Setting PR_IO_FLUSHER via prctl(PR_SET_IO_FLUSHER) + hitting legacy kmem
charge limit might be an unexpected combination?
>
> On the other hand it is hard to imagine any legitimate situation where
> this would be a right thing to do. Maybe you have something more
> specific in mind? What would be the legit code to rely on OOM handling
> out of the line (where the details about the allocation scope is lost)?
I don't have specific scenario, but I feel that it might be a chance to
retry killable vmalloc(). Commit b8c8a338f75e ("Revert "vmalloc: back off
when the current task is killed"") was 4.5 years ago, and fuzz testing found
many bugs triggered by memory allocation fault injection.

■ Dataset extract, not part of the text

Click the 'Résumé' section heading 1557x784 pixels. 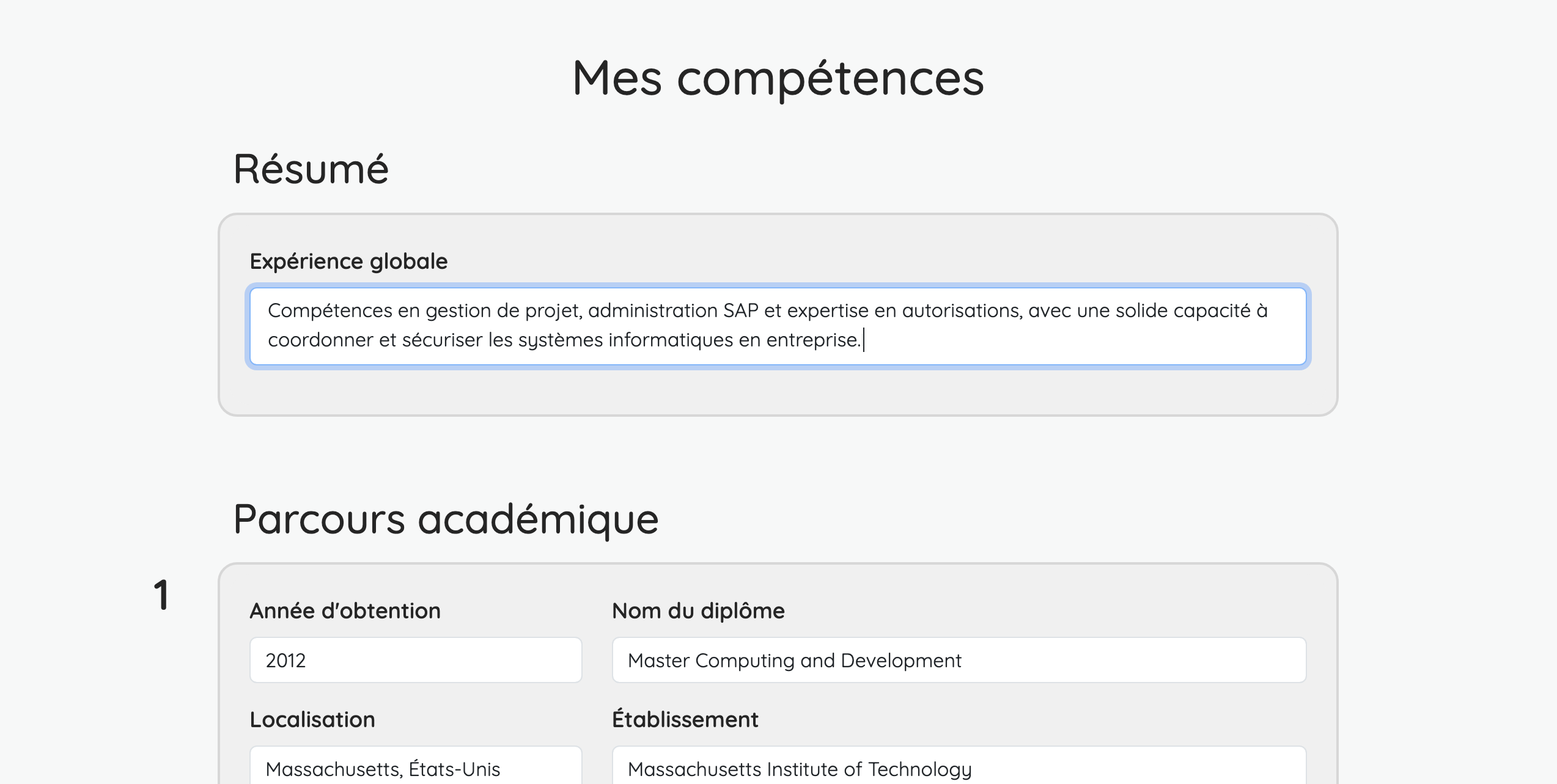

Thus, I think that
the direction is going towards "we can fail memory allocation upon SIGKILL
(rather than worrying about depleting memory reserves and/or escalating to
global OOM killer invocations)". Most memory allocation requests which
allocate memory for userspace process are willing to give up upon SIGKILL.
Like you are trying to add NOFS, NOIO, NOFAIL support to vmalloc(), you could
consider KILLABLE support as well. Of course, direct reclaim makes it difficult
to immediately give up upon SIGKILL, but killable allocation sounds still nice
even if best-effort basis.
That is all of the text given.